[Item coordinate data]
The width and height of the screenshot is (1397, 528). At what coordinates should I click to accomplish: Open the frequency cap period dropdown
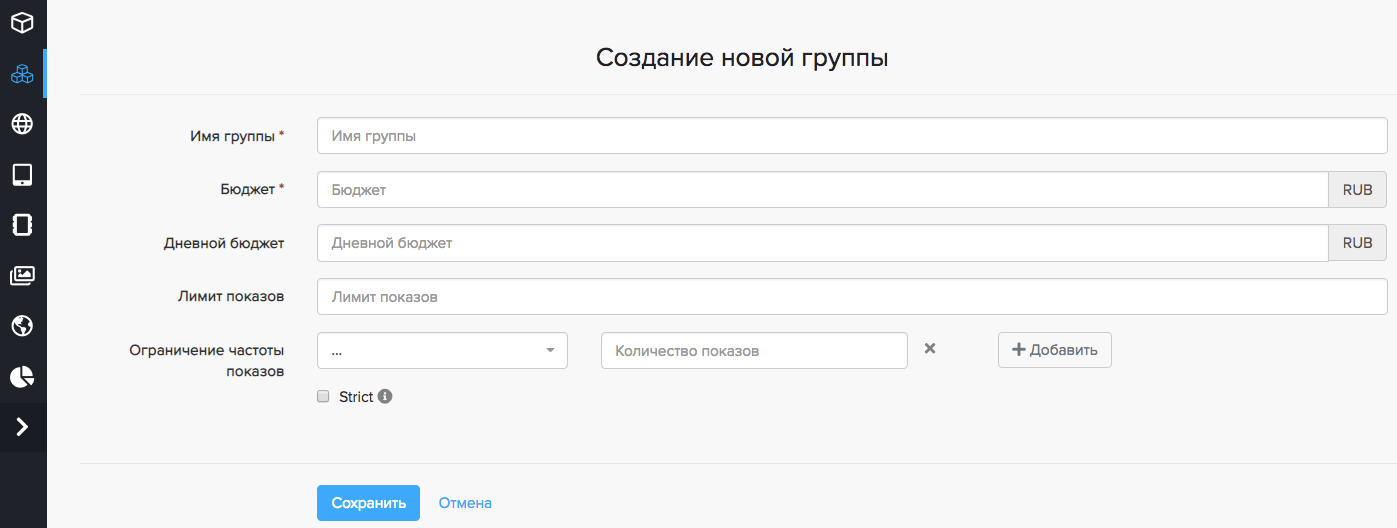(x=442, y=351)
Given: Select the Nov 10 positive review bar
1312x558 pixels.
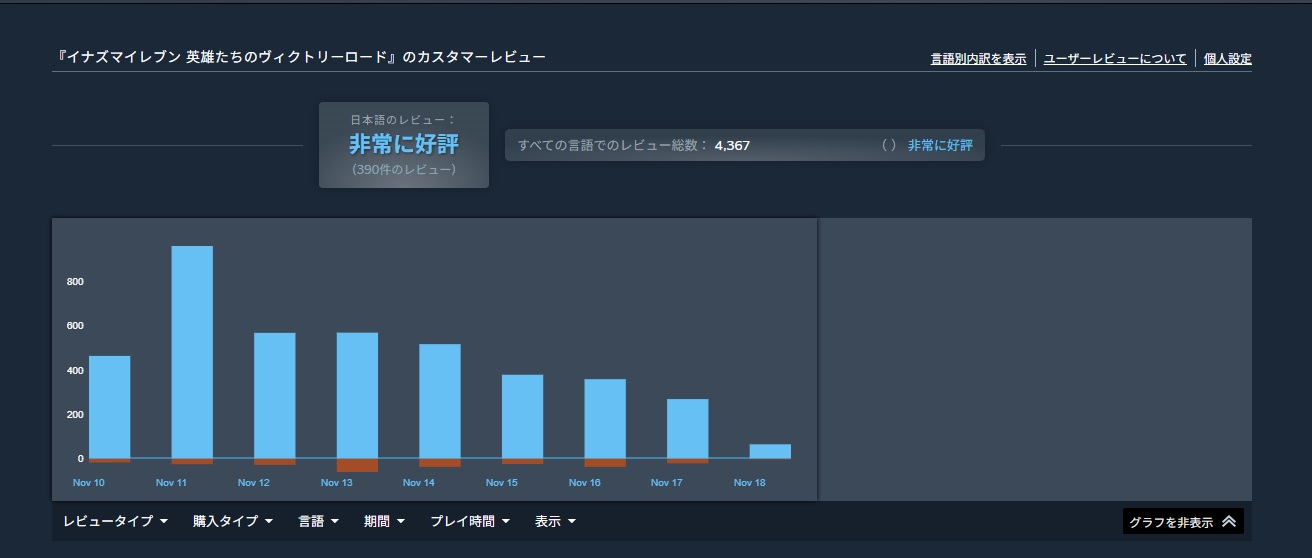Looking at the screenshot, I should point(109,407).
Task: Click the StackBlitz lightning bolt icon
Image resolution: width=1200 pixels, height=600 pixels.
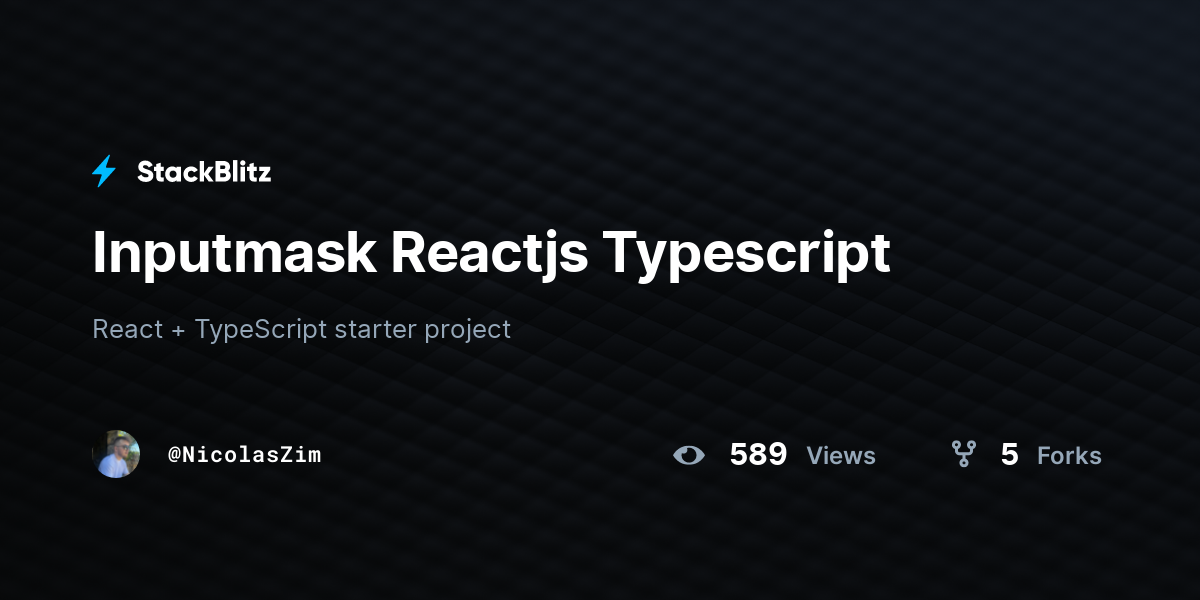Action: (104, 172)
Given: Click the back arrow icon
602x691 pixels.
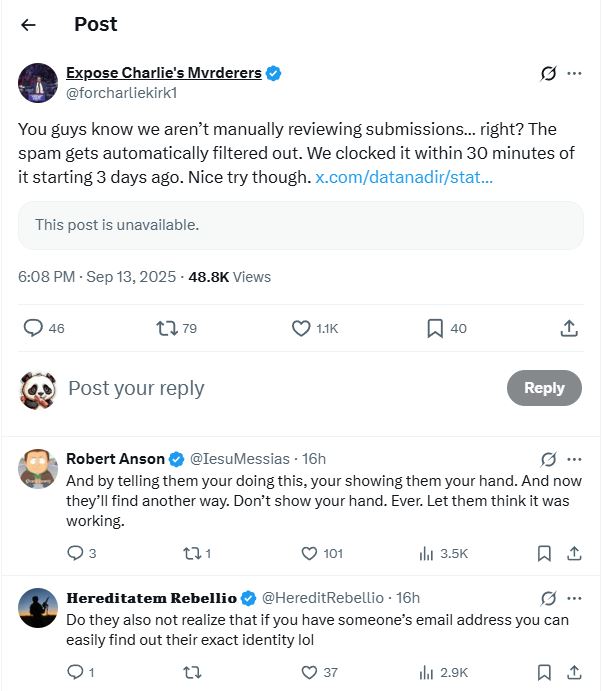Looking at the screenshot, I should pos(28,25).
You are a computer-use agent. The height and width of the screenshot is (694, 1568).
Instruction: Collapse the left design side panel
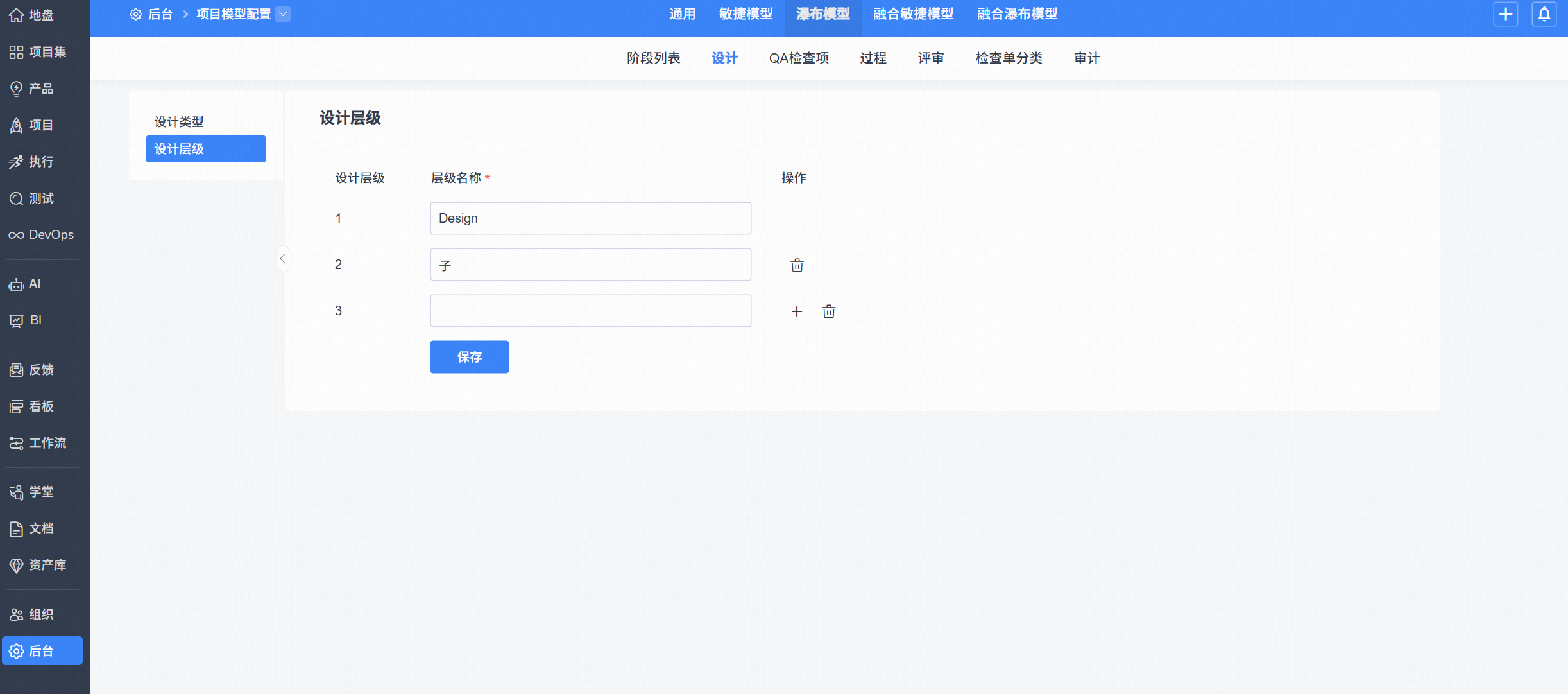point(282,259)
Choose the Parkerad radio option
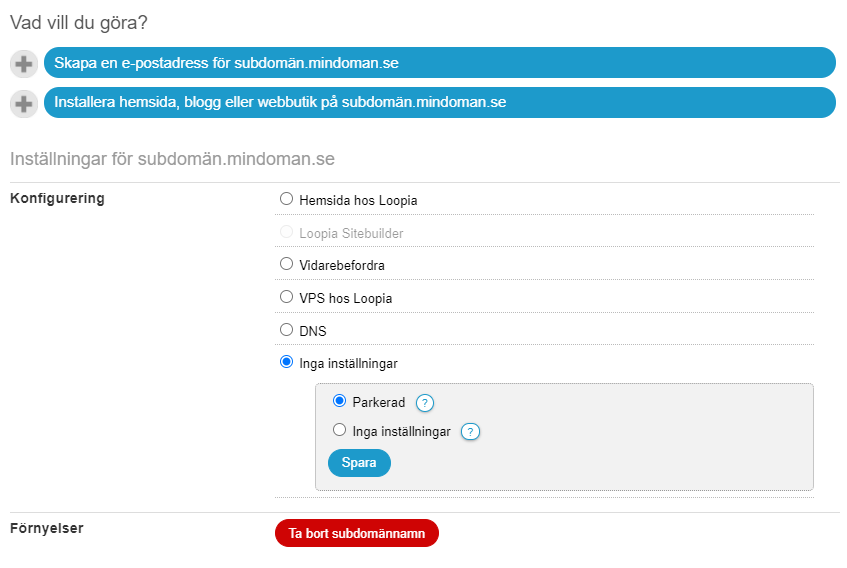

▸ WHAT TO DO: Print all of the data above word for word, leaving out the pictures.

▸ ANSWER TO THIS TASK:
The width and height of the screenshot is (1397, 528). At what coordinates should I click to accomplish: Open the frequency cap period dropdown
(x=442, y=351)
Given: Select the Nov 10 positive review bar
1312x558 pixels.
Looking at the screenshot, I should point(109,407).
Task: Click the StackBlitz lightning bolt icon
Image resolution: width=1200 pixels, height=600 pixels.
Action: (104, 172)
Given: Click the back arrow icon
602x691 pixels.
Looking at the screenshot, I should pos(28,25).
You are a computer-use agent. The height and width of the screenshot is (694, 1568).
Instruction: Collapse the left design side panel
point(282,259)
Choose the Parkerad radio option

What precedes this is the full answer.